Se il nervo è intrappolato nel tunnel, vale la pena farselo sbrigliare; ma se si preferisce stare alla larga dai chirurghi, la differenza, alla fine, non è poi così rilevante. È salomonico il verdetto dello studio pubblicato oggi su Lancet. Un gruppo di ricercatori dell’Università di Washington a Seattle ha assegnato casualmente all’intervento chirurgico o a un trattamento di altro tipo un centinaio di persone con sindrome del tunnel carpale.
Si tratta di una condizione frequente, che nelle sue prime fasi si manifesta solo con formicolii e sensazione di gonfiore alle prime tre dita della mano, soprattutto di notte e al mattino, ma che si può evolvere dando un dolore al polso che si irradia a tutto l’avambraccio. Alla fine il nervo intrappolato può cominciare a far fatica a trasmettere i suoi messaggi, e si può osservare una riduzione della forza e della sensibilità. «In questi casi l’intervento diventa di rigore» spiega Jeffrey Jarvik, che ha coordinato il lavoro. «Prima che si arrivi a questo punto, però, si può anche provare a trovare sollievo dai disturbi con fisioterapia e ultrasuoni».
È quello che hanno provato a verificare gli studiosi statunitensi. «In effetti, dopo tre mesi dall’operazione, si osservava un miglioramento dei sintomi e della funzione della mano che si faceva sentire ancora dopo un anno» racconta l’autore, che aggiunge: «Tuttavia, alcune delle persone operate hanno riferito che il loro problema non si era risolto e oltre il 60 per cento di coloro in cui si sono provati altri metodi di cura non ha avuto bisogno, in un secondo tempo, di ricorrere al chirurgo».
Se quindi la chirurgia si conferma utile, non lo è tanto da diventare una scelta obbligata. «Oltre a una valutazione dei costi dei due diversi approcci» commenta Christina Gummesson, dell’Università di Lund, in Svezia, «occorre tener conto anche delle preferenze individuali, che di volta in volta possono cambiare sulla base di motivazioni personali molto diverse tra loro».

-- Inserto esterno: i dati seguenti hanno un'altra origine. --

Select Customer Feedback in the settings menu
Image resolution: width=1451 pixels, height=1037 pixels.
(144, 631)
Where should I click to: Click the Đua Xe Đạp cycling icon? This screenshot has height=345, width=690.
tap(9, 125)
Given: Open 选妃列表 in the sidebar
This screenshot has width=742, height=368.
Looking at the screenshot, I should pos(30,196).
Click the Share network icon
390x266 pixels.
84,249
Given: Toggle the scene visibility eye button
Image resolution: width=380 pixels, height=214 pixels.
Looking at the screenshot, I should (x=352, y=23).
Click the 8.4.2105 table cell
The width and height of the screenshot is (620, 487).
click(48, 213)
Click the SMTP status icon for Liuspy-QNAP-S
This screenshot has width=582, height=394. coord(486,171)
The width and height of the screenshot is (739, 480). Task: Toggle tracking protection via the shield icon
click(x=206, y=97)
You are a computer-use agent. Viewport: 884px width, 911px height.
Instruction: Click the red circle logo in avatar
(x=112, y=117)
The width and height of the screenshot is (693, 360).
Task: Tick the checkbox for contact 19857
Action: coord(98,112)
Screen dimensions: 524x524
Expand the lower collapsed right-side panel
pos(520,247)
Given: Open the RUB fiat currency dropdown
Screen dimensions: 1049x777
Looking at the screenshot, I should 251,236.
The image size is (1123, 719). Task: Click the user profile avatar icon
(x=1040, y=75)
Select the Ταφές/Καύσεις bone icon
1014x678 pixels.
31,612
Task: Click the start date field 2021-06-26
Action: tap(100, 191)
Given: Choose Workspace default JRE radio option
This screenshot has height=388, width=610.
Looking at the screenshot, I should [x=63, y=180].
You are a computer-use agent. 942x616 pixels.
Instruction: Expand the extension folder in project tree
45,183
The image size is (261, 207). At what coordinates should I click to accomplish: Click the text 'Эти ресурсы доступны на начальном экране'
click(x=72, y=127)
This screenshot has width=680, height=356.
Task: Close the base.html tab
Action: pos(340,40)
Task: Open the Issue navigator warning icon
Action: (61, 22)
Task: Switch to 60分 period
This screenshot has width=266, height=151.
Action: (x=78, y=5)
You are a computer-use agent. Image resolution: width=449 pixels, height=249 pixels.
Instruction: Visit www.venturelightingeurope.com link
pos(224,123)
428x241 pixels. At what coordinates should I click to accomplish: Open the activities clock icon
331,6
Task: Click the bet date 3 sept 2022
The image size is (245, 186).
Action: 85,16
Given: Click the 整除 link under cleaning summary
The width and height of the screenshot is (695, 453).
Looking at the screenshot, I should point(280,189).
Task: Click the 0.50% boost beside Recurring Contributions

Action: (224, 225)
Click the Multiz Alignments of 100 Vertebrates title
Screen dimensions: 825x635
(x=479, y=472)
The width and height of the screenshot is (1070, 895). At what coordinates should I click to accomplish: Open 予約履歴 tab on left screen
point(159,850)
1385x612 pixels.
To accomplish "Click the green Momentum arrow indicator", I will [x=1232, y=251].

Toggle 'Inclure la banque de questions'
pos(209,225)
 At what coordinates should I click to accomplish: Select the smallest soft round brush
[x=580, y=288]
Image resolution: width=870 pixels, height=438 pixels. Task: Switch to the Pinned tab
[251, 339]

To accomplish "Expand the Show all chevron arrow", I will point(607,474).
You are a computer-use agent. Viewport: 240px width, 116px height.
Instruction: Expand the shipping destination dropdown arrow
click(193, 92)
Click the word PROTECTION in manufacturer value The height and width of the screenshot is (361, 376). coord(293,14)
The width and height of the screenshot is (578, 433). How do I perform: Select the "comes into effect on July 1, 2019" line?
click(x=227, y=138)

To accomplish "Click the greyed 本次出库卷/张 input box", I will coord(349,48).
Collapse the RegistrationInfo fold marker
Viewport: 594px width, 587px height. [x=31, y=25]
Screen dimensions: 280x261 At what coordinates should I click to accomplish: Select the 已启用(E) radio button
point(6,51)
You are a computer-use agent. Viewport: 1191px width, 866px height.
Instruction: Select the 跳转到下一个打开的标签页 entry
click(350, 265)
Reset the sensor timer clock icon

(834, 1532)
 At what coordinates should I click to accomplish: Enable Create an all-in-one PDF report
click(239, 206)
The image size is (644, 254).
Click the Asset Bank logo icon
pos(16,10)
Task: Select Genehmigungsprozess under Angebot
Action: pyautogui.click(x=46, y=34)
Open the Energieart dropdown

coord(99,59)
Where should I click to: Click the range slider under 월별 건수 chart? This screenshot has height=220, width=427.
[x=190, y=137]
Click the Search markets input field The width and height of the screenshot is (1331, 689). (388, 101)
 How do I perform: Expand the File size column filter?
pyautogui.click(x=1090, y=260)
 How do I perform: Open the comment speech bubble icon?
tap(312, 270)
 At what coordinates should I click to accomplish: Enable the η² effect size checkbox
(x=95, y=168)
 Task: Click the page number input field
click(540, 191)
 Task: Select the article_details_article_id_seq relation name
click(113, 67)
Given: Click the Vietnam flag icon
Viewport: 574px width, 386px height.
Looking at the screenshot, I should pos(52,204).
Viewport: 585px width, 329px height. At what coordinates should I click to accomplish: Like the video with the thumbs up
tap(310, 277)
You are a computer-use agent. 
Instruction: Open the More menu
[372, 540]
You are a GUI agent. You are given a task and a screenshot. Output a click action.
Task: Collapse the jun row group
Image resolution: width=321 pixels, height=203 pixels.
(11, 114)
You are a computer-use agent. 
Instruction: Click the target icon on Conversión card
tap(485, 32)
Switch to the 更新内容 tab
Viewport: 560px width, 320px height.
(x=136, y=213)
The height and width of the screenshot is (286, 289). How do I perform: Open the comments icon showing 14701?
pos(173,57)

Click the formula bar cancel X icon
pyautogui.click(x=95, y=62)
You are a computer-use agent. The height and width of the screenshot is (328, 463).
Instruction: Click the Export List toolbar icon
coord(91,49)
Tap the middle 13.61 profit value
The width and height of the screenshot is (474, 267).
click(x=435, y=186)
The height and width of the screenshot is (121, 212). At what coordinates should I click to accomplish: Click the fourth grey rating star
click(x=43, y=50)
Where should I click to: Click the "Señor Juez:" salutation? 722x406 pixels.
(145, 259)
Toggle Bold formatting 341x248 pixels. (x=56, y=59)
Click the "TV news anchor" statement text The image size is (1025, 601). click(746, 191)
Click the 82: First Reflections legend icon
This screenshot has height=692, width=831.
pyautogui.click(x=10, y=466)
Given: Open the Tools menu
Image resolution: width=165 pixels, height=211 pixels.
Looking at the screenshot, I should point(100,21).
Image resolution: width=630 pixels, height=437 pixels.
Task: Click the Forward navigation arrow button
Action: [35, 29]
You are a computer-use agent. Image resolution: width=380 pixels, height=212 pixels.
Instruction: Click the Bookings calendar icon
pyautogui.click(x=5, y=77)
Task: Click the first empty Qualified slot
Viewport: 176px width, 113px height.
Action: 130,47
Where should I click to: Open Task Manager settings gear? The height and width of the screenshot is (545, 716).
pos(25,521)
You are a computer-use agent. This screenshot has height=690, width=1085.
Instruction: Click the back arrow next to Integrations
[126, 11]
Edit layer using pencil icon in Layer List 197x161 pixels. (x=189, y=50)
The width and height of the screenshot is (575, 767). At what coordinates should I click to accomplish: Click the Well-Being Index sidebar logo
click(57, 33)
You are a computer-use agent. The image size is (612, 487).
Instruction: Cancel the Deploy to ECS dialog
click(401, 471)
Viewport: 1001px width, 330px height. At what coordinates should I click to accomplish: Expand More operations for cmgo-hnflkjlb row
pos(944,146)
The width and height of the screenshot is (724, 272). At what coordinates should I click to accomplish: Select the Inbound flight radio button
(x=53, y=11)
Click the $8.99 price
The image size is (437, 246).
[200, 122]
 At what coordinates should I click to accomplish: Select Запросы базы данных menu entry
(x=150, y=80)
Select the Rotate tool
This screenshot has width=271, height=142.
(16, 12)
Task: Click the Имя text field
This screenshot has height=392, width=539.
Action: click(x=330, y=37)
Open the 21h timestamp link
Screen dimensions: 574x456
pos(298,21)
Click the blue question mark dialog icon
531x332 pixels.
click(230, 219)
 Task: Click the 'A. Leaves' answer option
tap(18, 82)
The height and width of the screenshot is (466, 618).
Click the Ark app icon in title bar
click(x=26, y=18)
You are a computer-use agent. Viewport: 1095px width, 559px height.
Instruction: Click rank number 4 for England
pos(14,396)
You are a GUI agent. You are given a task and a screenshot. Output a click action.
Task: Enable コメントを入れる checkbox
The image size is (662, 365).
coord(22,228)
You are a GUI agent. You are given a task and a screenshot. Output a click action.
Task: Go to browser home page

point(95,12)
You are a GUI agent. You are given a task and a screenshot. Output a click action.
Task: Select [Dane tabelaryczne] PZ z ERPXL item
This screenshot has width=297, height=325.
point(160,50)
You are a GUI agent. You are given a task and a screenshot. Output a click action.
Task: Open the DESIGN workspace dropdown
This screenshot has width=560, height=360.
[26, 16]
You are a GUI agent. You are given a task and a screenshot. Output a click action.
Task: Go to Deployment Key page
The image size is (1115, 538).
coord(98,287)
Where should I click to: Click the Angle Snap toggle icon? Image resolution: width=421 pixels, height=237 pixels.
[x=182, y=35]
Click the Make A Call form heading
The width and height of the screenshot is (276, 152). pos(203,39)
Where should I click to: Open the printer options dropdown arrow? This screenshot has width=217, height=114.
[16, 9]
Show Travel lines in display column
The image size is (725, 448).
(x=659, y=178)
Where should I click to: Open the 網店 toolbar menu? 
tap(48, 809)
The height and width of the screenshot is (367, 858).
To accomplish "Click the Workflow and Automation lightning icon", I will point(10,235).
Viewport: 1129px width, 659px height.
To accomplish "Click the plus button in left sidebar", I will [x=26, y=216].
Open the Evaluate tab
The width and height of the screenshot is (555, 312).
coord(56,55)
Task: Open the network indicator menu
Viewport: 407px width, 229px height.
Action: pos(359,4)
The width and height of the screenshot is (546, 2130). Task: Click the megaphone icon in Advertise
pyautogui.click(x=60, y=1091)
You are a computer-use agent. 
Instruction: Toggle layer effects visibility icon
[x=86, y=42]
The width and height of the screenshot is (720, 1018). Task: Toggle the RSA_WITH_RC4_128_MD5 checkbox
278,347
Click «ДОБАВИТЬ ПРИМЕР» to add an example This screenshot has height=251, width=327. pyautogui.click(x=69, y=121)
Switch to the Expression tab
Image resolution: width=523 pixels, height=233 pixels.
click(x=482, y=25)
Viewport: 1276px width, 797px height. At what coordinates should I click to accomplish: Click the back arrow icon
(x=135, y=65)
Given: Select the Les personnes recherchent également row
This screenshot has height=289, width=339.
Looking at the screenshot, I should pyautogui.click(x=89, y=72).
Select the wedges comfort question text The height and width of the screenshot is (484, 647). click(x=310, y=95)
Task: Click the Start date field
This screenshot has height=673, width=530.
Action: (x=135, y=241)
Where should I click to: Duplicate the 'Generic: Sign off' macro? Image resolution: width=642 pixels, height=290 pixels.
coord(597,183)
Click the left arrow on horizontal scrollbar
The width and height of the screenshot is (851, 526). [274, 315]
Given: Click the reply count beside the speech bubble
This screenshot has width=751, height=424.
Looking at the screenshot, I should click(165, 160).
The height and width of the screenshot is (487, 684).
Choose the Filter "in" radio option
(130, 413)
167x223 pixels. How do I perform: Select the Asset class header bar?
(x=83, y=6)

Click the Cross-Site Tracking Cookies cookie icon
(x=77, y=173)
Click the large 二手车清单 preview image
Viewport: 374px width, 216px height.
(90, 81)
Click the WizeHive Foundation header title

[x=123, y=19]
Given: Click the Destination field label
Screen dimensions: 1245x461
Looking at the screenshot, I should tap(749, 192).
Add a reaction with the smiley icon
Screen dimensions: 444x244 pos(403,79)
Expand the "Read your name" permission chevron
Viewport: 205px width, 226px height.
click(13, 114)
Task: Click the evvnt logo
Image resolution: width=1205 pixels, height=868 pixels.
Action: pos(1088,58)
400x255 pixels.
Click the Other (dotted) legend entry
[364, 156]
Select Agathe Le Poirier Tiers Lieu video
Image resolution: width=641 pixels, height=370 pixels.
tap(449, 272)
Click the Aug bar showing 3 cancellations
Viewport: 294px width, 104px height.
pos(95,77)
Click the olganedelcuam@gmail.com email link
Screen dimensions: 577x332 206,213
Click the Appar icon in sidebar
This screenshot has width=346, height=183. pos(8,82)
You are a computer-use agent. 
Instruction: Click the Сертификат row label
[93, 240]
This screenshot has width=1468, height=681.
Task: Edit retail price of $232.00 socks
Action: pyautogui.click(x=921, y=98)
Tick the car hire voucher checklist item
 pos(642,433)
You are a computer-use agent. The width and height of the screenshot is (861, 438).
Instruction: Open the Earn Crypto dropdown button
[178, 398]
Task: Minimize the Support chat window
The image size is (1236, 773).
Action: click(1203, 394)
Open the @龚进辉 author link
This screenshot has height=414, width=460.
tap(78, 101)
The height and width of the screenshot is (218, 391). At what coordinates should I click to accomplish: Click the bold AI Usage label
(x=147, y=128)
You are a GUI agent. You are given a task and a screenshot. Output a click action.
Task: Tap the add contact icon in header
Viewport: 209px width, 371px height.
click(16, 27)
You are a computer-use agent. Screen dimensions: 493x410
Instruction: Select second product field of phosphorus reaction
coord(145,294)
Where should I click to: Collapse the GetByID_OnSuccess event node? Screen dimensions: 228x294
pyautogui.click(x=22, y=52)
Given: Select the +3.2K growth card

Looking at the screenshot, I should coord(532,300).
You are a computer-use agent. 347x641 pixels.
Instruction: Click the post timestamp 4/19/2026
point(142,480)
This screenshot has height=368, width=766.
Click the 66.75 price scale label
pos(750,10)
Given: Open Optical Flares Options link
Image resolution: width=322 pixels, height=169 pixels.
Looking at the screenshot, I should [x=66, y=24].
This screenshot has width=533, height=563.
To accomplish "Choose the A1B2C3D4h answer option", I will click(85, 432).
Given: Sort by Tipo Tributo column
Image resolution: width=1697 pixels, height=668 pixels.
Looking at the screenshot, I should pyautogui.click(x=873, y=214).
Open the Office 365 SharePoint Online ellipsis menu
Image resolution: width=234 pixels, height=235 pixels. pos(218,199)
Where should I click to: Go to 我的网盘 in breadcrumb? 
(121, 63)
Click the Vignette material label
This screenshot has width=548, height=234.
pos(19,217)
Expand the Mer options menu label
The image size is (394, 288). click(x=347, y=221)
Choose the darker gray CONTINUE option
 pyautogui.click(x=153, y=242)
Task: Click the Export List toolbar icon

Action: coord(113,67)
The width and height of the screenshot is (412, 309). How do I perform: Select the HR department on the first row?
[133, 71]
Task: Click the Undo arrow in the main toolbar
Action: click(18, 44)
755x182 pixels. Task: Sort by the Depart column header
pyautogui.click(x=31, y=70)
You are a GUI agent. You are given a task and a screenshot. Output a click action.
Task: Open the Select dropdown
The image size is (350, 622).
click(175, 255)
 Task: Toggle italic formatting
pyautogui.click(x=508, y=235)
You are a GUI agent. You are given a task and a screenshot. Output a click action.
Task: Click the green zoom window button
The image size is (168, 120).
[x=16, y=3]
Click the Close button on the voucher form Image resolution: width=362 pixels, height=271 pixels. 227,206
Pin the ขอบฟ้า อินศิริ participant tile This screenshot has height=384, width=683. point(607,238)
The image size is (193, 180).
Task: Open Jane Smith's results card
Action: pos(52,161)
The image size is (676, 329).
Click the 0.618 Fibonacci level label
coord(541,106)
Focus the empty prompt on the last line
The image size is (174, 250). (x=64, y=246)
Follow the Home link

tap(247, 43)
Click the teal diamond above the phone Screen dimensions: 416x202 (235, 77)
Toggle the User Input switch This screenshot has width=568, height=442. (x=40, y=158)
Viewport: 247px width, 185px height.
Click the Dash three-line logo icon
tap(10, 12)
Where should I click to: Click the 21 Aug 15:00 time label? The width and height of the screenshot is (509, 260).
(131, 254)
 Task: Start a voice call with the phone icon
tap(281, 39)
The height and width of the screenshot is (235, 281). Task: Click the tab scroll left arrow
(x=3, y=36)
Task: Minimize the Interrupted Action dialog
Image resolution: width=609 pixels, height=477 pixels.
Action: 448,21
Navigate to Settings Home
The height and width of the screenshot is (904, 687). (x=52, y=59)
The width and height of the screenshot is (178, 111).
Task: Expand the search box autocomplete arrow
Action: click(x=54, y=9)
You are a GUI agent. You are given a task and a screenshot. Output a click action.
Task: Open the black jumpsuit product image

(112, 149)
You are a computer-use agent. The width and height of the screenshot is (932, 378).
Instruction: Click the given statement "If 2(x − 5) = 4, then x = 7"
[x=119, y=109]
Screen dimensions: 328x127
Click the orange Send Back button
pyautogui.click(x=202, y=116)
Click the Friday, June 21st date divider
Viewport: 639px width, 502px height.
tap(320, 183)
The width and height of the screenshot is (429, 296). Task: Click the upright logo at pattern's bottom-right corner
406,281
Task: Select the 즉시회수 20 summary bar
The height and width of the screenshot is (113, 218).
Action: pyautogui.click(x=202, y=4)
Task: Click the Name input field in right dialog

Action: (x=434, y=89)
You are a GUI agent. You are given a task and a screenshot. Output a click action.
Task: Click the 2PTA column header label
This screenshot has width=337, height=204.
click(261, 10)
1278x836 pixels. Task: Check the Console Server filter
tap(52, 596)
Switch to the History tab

Le ragioni che spingono a farsi operare o no sono state indagate in un altro studio effettuato in Corea del Sud su una serie di donne a cui, dopo una diagnosi confermata all’elettromiografia, era stata consigliata una soluzione chirurgica. Il tempo di attesa era di circa un mese e durante questo periodo una trentina di loro ha avuto un ripensamento e si è tirata indietro. «La maggior parte aveva cambiato idea perché nel frattempo i disturbi erano migliorati» dice Moon Sang Chung, chirurgo ortopedico dell’Università di Seul, nella Corea del sud, che ha coordinato il lavoro, «sebbene molte avessero citato anche la paura del dolore, i problemi legati alla temporanea inabilità, i costi dell’operazione».
Allo stesso modo, quelle che invece erano arrivate fino in sala operatoria lo avevano fatto per il disagio e i limiti provocati dalla malattia, non tanto perché il chirurgo della mano glielo avesse prescritto, gli esiti dell’elettromiografia fossero preoccupanti o temessero danni a lungo termine. In altre parole, non c’entrano tanto i risultati più o meno favorevoli degli esami o la paura che la malattia progredisca.
Il criterio con cui le donne decidono di farsi operare per una sindrome del tunnel carpale o, viceversa, preferiscono tenersela, è il più banale del mondo: dipende solo da quanto dà fastidio il nervo mediano intrappolato tra ossa e legamenti a livello del polso. «La conclusione della nostra inchiesta non era però così ovvia» precisa Chung. «Ad altri interventi ci si sottopone sulla base di indagini che mostrano anomalie o per evitare che un problema si possa aggravare». In questo caso, invece, si cerca solo sollievo.